Life is about sacrifice. It’s about looking at what you have, what you want to have, and understanding what you need to give up in order to achieve it. 

English cricket feels like it’s made something of a sacrifice in the last few weeks. All that joy, all that feverish tension and euphoric release that sustained it through the World Cup, the memories made, will never leave the collective folklore of the game. It was a carnival, a reward for a cycle of investment in a style of play Yet it was never going to come without some form of penance. Everything has a price, every weight a counter-weight.

We’ve seen it throughout the Test, in the loose techniques and tired, scrambled shot selection. But nowhere is it quite so obvious as in the recent career of Jonny Bairstow.

After returning to the Test team in 2015, Bairstow was on one. He banged the door down in county cricket for two seasons, replete with his new exaggerated high backlift, and refused to not be picked for England. Eventually, James Whittaker relented, and for two years Bairstow didn’t look back. Averaging 49.78 across 24 matches, he went from the outsider to the heartbeat of the team. The list of those to score more heavily than him in that time is a Who’s Who of Test batting: Warner, Smith, Williamson, Kohli, Root, Cook. He was elite.

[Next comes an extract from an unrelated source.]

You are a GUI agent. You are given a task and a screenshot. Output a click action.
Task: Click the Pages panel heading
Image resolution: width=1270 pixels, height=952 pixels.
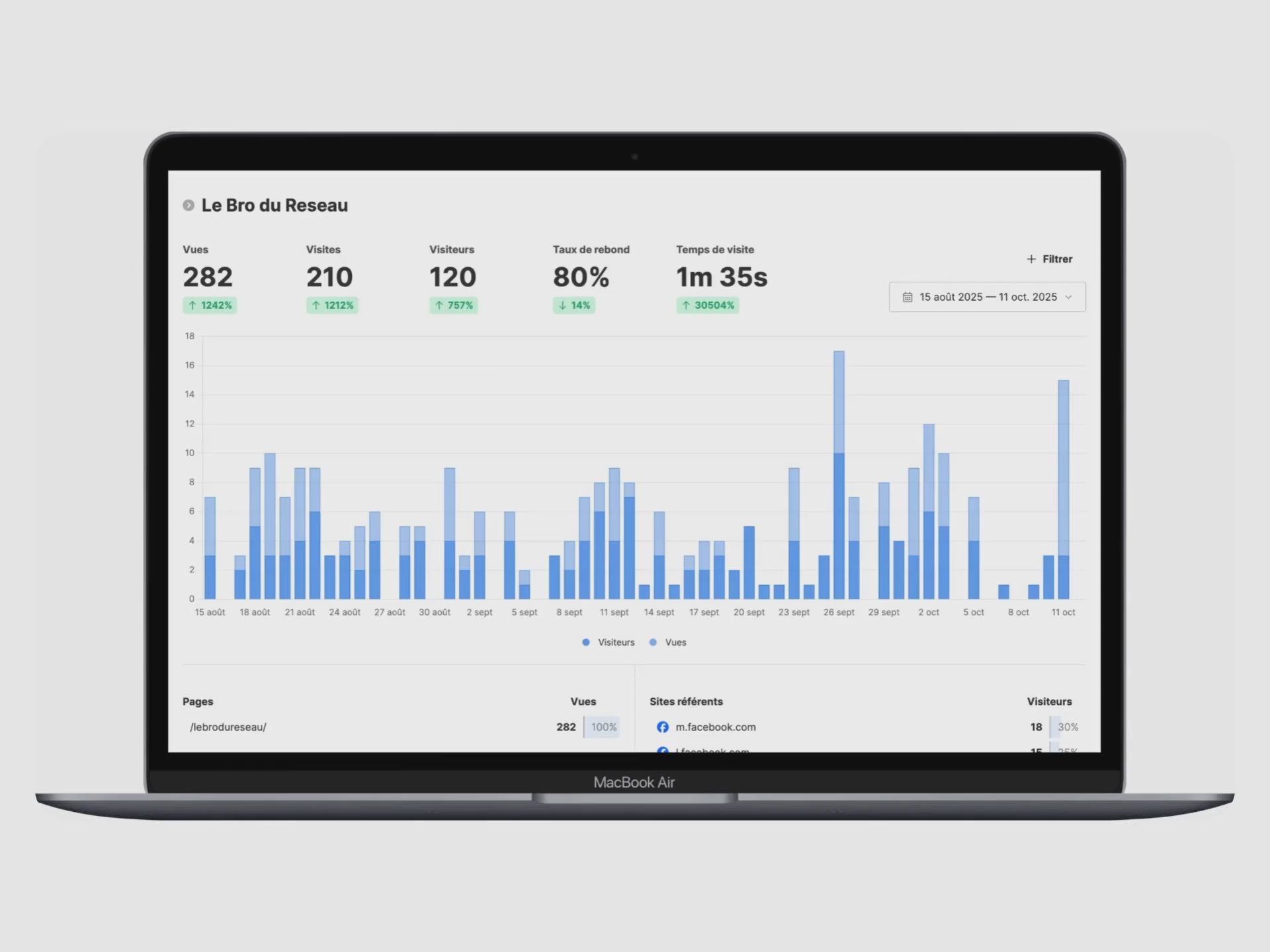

And then, England decided to make him ODI opener. He tweaked his stance, standing further to the legside and opening himself up to enhance his offside attacking play, and it worked perfectly. He dominated. The promotional video for England’s World Cup campaign – “Express Yourself”, a spectacular piece of work which rightly went viral – included a short section where Bairstow played his cut-come-drive with a bat photoshopped into a sort of lightsaber. It felt apt, and a great choice to define Bairstow’s game. It’s an iconic shot of modern white ball cricket. 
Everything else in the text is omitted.